Exercise set —
(A) In the passage comparing work life in France and North America, how many weeks of vacation does France give?
(B) Reproduce the stretch of the listing from its first line through the line containing "click(x=690, y=408)", with both ends included.

Provided passage —
--- begin ---
That said, I find it is more direct and more hostile in nature in France than it is in North America. Here, if you are racist or discriminatory, you keep it to yourself and hide or mask it. In France, they’ll openly embrace being racist in some parts, which causes a lot of friction / tension especially if you consider that they even have political parties that embrace such racism or nationalism in France (Nazi party growing in popularity and hostility against Muslims, anyone?).

Also, in France you will more likely be turned down for a job if you are a person of colour than in North America, even if everything else is perfect. You will also be put aside for someone who is more French than you, even if you are white, and this is easily discerned by your name even if you look white.

I know this is hard to believe because women are still not paid equal wages and we still experience workplace discrimination but in France this is an accepted workplace hidden fact, that if you are black for instance, you will find it very hard to get a good job there. We have friends who had to leave even having gone to the best schools in France (L’École Polytechnqiue).

We have a black friend who moved from France because of this bullsh*t, as he couldn’t ever seem to climb the ranks due to his colour (but they told him it was for other reasons, of course).


As it is in all countries, there is discrimination in the workplace by gender, people of colour and even age.

In France however, if you don’t speak French perfectly with zero faults and their perfect accent, you will never find a good job to work at. They are extremely proud of their language and will not hesitate to correct or make fun of you for not speaking it perfectly. It is a game to them to find the person who screws up the language and humiliate them.

This is not the case in North America. We are just happy you speak English and we can understand you!! My partner very much enjoys this attitude towards language because when he first arrived, he had a serious hang-up about his English (he still does).

I tell him even to this day that his English is PERFECT and he frowns at me and says: No eet ees not perfect. Eet weel nevair be perfect.

Le sigh.

So you can imagine that even if I were living in France, I wouldn’t be able to work or find a job there due to my French, not to mention the fact that even if you ARE French and speak the language perfectly, if you don’t have a French diploma / degree (you took one abroad), they are not excited about hiring you because they don’t know the rank / status of the school you attended in comparison to their French schools.

In the U.S., I did notice that if you are not American you are not one of “them” and they kind of treat you like a slave knowing your visa situation. I wrote a bit about that here when I moved back to Canada. This is not indicative of all Americans for the most part but it was my impression when I worked there. I felt uncomfortable at times for being Canadian and therefore Not-American.

Maybe it was just in my head, but…. other foreigners have told me the same.


They take their vacations and lunches very seriously in France. Do not mess with them.

This also happens in Canada, but not to the level I saw in the U.S.

In contrast, Canada is slightly more relaxed, and even MORE relaxed in Quebec (the European touch flares up again!), but France takes the cake on this one, with 5 weeks of vacation.

There is a drive that fuels Americans which is good and bad.

The good is that the country is powered by such dynamism and it is impressive to see what Americans can achieve when they put their minds to it (I mean just look at the Olympics, they ALWAYS dominate in some way or another… but just not in ice hockey against Canada!).
--- end ---
Given records —
--- begin ---
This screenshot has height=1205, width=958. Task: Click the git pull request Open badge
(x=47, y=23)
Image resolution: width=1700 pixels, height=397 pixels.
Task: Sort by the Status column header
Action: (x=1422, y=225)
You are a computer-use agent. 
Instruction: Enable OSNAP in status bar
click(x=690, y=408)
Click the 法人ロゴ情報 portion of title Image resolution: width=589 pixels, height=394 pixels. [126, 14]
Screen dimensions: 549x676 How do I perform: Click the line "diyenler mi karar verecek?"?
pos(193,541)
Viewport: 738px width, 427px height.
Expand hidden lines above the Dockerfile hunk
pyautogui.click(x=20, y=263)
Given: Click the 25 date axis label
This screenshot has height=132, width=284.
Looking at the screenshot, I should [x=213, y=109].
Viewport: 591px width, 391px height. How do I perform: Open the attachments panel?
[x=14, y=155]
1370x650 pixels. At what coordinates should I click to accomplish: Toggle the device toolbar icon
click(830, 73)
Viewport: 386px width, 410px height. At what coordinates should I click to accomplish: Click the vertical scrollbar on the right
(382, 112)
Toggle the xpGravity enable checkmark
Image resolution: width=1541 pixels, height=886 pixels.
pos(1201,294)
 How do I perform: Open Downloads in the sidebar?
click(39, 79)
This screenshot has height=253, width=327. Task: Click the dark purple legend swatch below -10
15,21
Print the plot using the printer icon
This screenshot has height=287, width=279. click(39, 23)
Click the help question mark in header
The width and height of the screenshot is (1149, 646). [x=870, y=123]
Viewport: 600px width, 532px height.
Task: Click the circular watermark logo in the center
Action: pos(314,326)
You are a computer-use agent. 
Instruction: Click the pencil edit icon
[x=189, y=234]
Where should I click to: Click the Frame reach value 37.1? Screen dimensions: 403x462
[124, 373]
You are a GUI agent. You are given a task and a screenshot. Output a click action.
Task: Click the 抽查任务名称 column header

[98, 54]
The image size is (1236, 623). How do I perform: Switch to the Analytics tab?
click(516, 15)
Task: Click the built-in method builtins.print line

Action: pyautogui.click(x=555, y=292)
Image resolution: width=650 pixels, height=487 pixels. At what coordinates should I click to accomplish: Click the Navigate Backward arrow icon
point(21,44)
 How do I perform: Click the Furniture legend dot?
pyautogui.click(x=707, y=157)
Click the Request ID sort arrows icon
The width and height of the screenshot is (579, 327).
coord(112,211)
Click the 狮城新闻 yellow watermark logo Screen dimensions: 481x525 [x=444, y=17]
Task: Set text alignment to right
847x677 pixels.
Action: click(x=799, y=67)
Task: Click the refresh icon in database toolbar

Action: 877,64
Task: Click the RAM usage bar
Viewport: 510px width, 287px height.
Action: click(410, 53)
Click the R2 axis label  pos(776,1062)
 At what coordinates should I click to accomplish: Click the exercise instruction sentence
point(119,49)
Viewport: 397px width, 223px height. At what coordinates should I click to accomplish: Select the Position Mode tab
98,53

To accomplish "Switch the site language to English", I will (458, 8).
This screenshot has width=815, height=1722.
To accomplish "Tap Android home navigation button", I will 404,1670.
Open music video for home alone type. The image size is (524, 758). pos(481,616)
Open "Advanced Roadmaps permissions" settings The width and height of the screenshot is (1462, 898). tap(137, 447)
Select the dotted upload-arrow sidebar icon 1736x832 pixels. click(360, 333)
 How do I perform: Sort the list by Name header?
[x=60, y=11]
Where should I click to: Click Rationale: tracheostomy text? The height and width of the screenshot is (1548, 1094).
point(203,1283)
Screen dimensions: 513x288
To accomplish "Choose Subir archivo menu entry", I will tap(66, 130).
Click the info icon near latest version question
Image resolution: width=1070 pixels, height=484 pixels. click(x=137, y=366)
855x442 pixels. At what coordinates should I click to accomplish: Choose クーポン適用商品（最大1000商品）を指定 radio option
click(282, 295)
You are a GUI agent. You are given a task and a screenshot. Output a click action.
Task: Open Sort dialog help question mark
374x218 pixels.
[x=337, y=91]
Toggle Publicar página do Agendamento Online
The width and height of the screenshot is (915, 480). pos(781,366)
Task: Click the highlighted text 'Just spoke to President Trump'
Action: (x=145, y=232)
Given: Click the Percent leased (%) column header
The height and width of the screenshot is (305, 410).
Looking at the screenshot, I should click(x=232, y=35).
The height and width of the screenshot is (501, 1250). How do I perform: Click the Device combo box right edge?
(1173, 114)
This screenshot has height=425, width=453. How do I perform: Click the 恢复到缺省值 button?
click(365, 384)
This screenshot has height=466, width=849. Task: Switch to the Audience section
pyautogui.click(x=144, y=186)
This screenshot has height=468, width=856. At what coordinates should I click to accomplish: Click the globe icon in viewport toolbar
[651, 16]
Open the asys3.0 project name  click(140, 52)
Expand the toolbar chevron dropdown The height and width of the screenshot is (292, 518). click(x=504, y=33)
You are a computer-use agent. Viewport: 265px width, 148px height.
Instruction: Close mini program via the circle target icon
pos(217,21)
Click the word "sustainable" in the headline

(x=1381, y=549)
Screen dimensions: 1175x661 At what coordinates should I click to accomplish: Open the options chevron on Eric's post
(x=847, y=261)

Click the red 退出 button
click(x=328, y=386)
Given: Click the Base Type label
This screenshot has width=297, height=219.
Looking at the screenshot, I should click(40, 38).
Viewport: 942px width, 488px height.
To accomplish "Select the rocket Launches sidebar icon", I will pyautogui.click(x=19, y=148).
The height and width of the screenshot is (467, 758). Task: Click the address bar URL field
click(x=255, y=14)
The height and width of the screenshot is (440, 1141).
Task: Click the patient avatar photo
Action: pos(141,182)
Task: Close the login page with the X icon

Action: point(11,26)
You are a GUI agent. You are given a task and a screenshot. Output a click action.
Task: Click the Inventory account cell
--- end ---
Answers per task —
(A) 5 weeks

(B)
This screenshot has height=1205, width=958. Task: Click the git pull request Open badge
(x=47, y=23)
Image resolution: width=1700 pixels, height=397 pixels.
Task: Sort by the Status column header
Action: (x=1422, y=225)
You are a computer-use agent. 
Instruction: Enable OSNAP in status bar
click(x=690, y=408)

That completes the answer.